Latest generation of laser weapons confronts systems designers with formidable thermal management and cooling issues
OVIEDO, Fla., 24 May 2010. The latest generation of U.S. laser weapons is providing warfighters with giant improvements in capability, but these directed-energy weapons also are giving laser systems designers with substantial challenges when it comes to the thermal management and cooling technologies necessary to keep laser weaponry cool enough to avoid malfunctions and early wearout.
OVIEDO, Fla., 24 May 2010. The latest generation of U.S. laser weapons is providing warfighters with giant improvements in capability, but these directed-energy weapons also are giving weapons-grade laser systems designers with substantial challenges when it comes to the thermal management and cooling technologies necessary to keep laser weaponry cool enough to avoid malfunctions and early wearout.
"Lasers produce an incredible amount of laser power to destroy their targets, but they produce a ridiculous amount of heat," says Dr. Dan Rini, president of RINI Technologies in Oviedo, Fla. "They produce 5 to 10 times as much heat as they do laser beam power. They make a lot of heat is the problem," he summarizes. (See related story, Laser weapons development is pushing laser technology out of the laboratory and into directed-energy weapons applications in the field)
The laser divisions of some large companies -- such as Northrop Grumman, Textron, and Boeing -- have developed "very powerful lasers that can shoot down missiles and burn holes in things," Rini explains. Current solid-state laser systems "are relatively compact -- the size of a couple large office desks."
The laser system might be very compact, but the cooling system required is much bigger and can take up most of the airplane or ground vehicle upon which is to be deployed. "They can fit the laser on the airplane rom a size and weight point of view," Rini says, "but the cooling system doesn’t fit because the water chillers are extremely large. Instead of inventing this flying refrigerator to keep the laser cool, we have developed two technologies that solve two different problems."
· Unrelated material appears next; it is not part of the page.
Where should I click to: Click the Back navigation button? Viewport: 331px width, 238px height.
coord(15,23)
In a nutshell, a laser will shoot at a target for a short period of time and then be off for a much longer period of time, Rini explains.
"The laser only comes on for a short period of time but, during that time, it produces an incredible amount of heat," Rini notes. "We have thermal energy storage technology that can store the heat that the laser generates during those short bursts and then slowly rejects it through the aircraft’s cooling system over a longer period of time that it takes to fly to a new area.
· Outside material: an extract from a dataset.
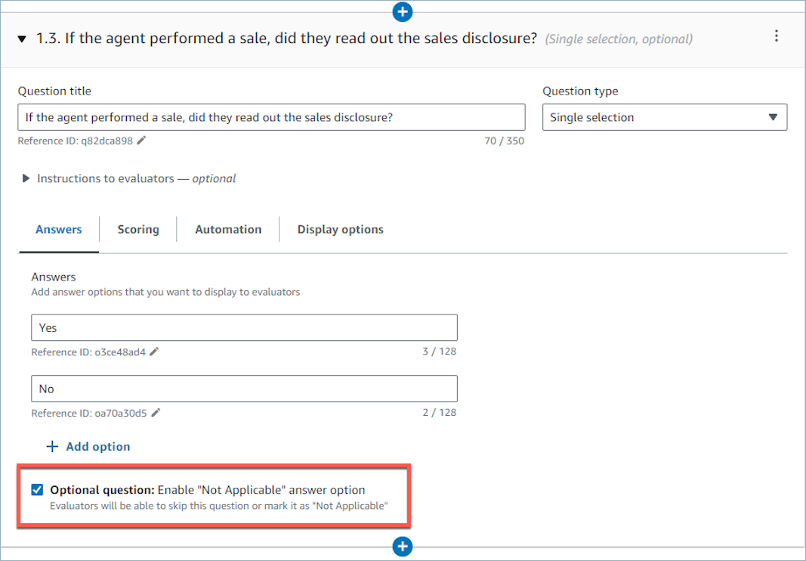Select the Answers tab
"It has been developed through Technology Readiness Level 5; it has been proven in lab environments and interfaced with laboratory lasers, and it is ready to be integrated with a laser demonstrator when appropriate," Rini says.
RINI Technologies’ second laser cooling innovation for directed-energy weapons gets inside the laser to cool the laser components with evaporative spray cooling. Spray cooling is conducive to a compact system. "Nobody wants a laser that is like a flying laboratory; they want a laser that is compact, lightweight, and efficient," Rini mentions. "Evaporative spray cooling can reduce the size and weight of the cooling systems by factors of 3 or 4.
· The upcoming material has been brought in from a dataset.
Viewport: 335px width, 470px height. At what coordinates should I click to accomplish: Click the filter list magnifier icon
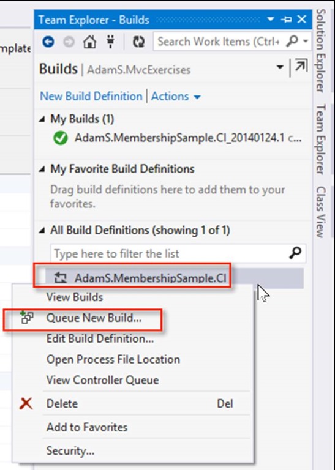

"If you look at the whole laser system, the biggest, heaviest part is typically the cooling system; and when you want to fly it, put it on a Humvee, or put it in a military environment, you have to carry everything," Rini explains. The power supply typically comes in at a close second, and the laser is likely the lightest element. "So the power and the cooling are huge slices of the pie when it comes to the size, weight, and power of a laser system."